The findings of a new meta-analysis have been printed in the latest journal “Public Health Reports.” A team of researchers from the University of Pittsburgh reviewed 542 scientific articles related to cigarettes and smoking hookah, taking data from 17 of those articles to develop accurate and comparable estimates of the toxins humans inhale when they smoke.
The team found that one hookah session, considered to last around 40-45 minutes, according to the American Lung Association, compared to one cigarette gives smokers:
— 125 times the smoke
— 25 times the tar
— 10 times the carbon monoxide
— 2.5 times the nicotine
The lead author of the study, Brian A. Primack, M.D., Ph.D., explained:
“Our results show that hookah tobacco smoking poses real health concerns and that it should be monitored more closely than it is currently. For example, hookah smoking was not included in the 2015 Youth Risk Behavior Surveillance Survey System questionnaire, which assesses cigarette smoking, chewing tobacco, electronic cigarettes and many other forms of substance abuse.”

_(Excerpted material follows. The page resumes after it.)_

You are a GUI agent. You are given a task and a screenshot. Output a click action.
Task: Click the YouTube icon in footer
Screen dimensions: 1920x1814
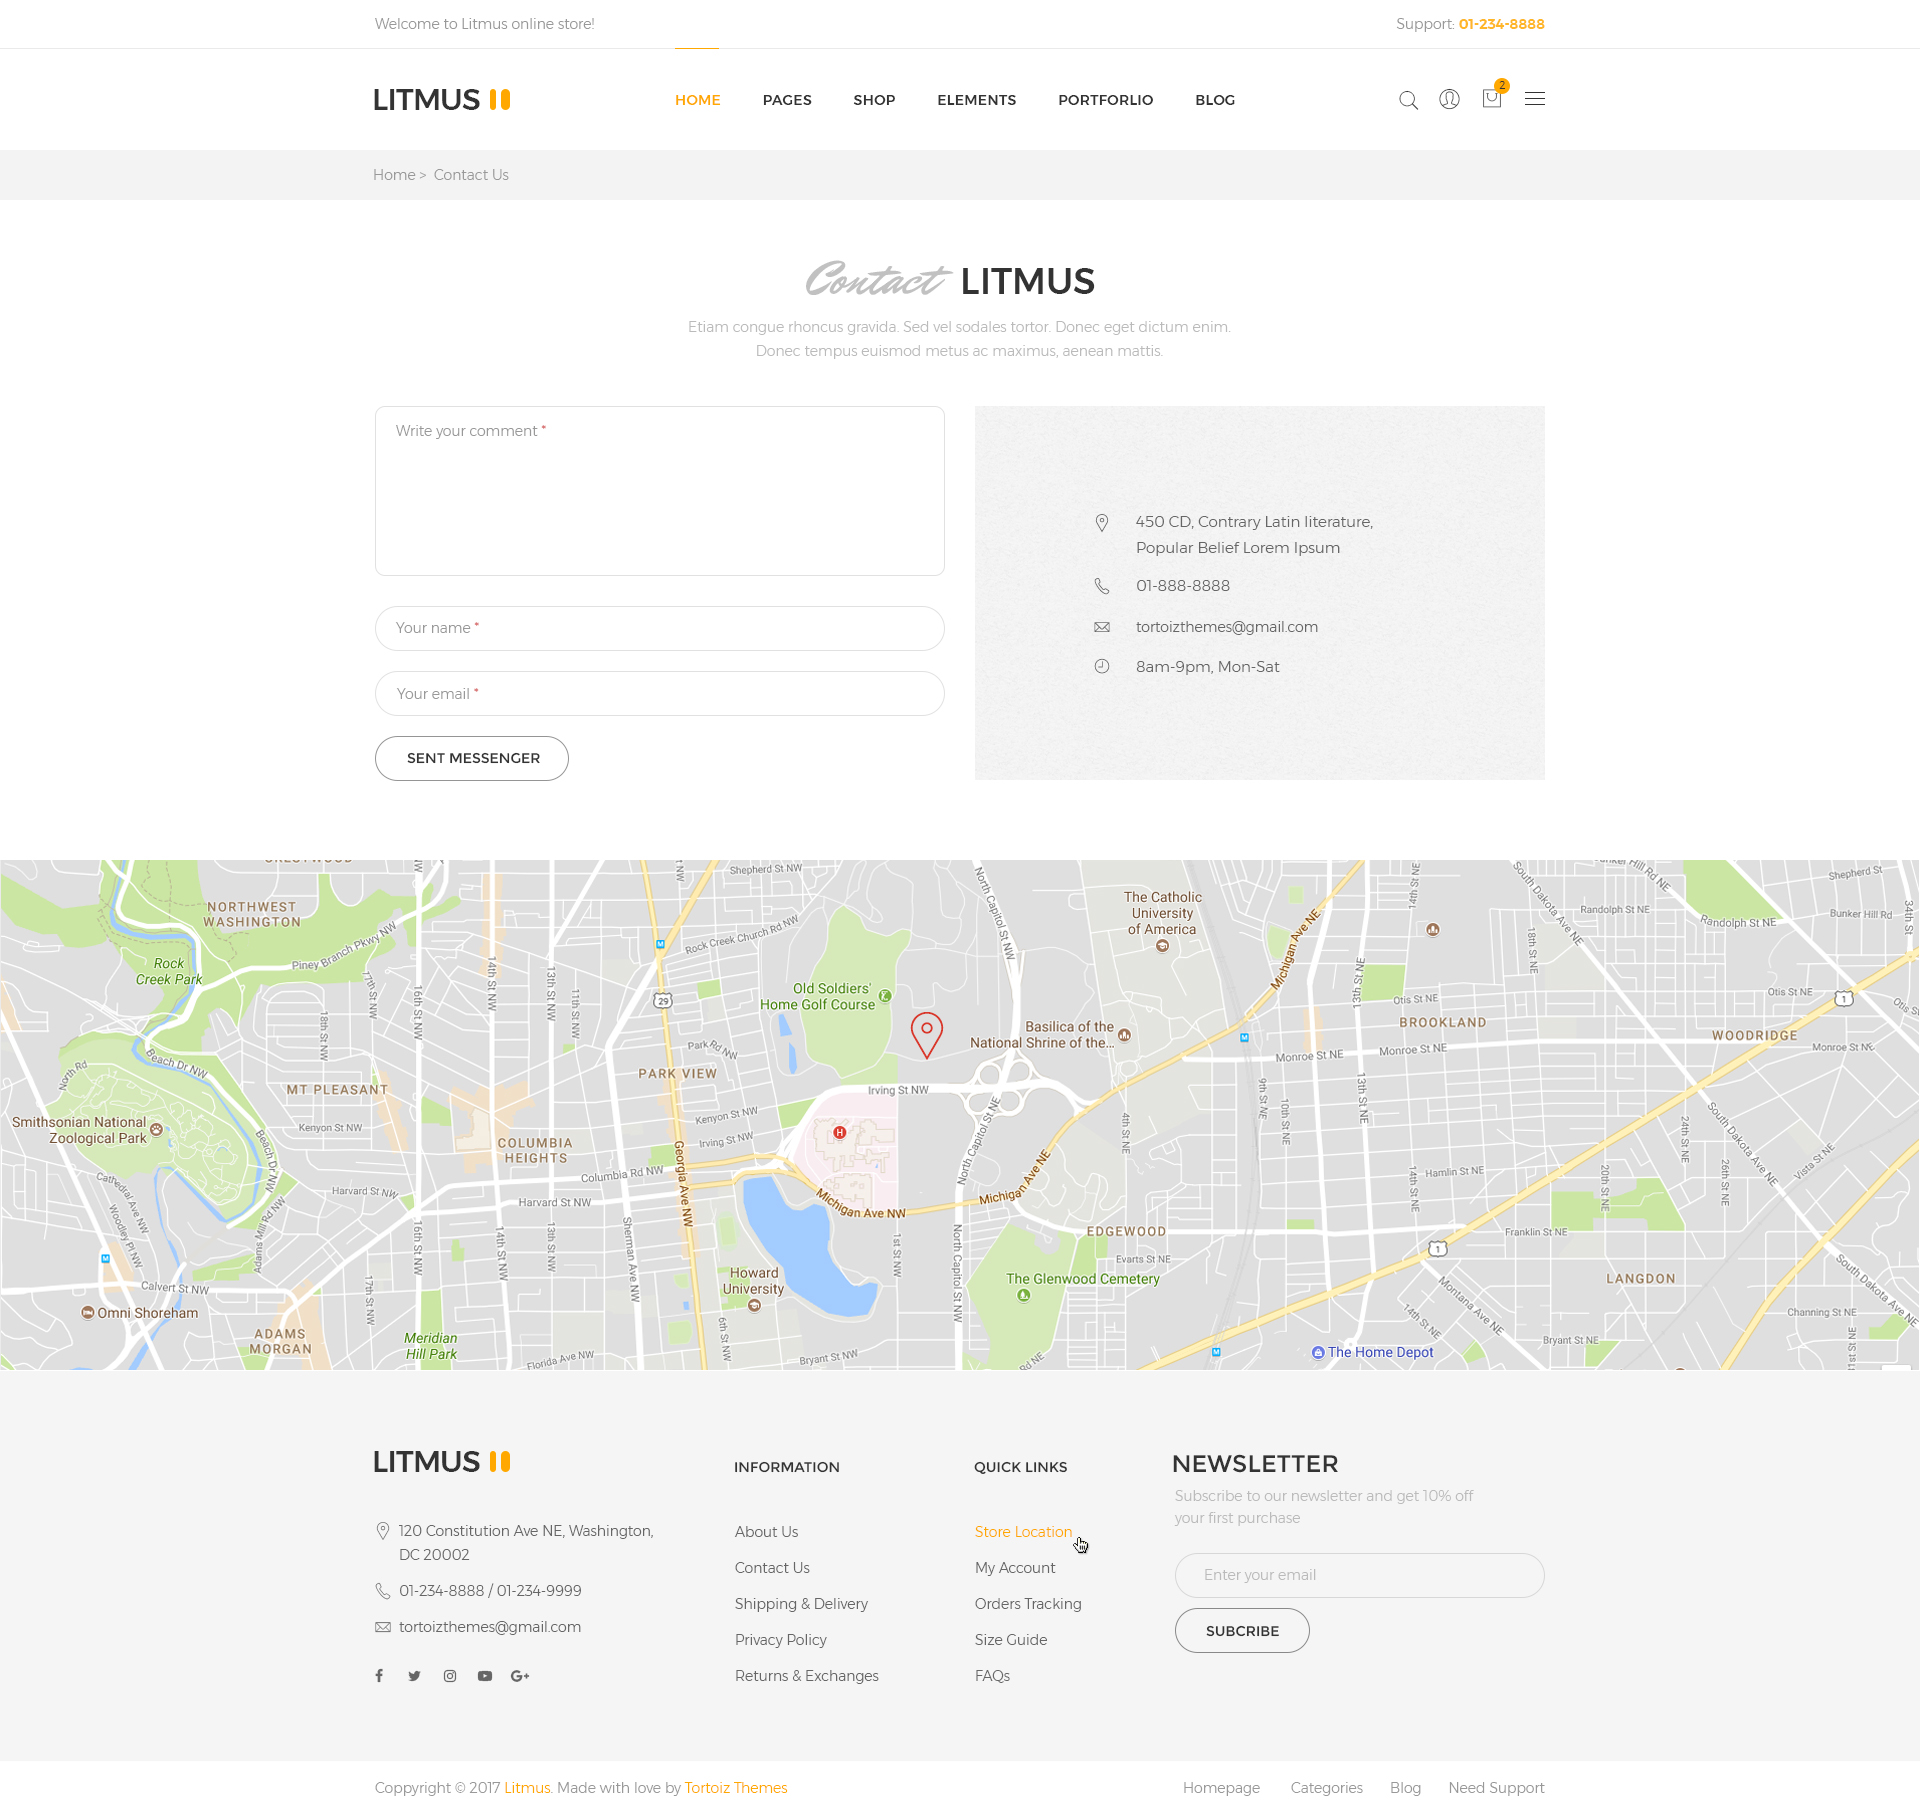(484, 1675)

Dr. Primack also notes that the comparisons are as accurate as available, but not perfect.
“It’s not a perfect comparison because people smoke cigarettes and hookahs in very different ways. We had to conduct the analysis this way — comparing a single hookah session to a single cigarette — because that’s the way the underlying studies tend to report findings. So, the estimates we found cannot tell us exactly what is ‘worse.’ But what they do suggest is that hookah smokers are exposed to a lot more toxicants than they probably realize. After we have more fine-grained data about usage frequencies and patterns, we will be able to combine those data with these findings and get a better sense of relative overall toxicant load.”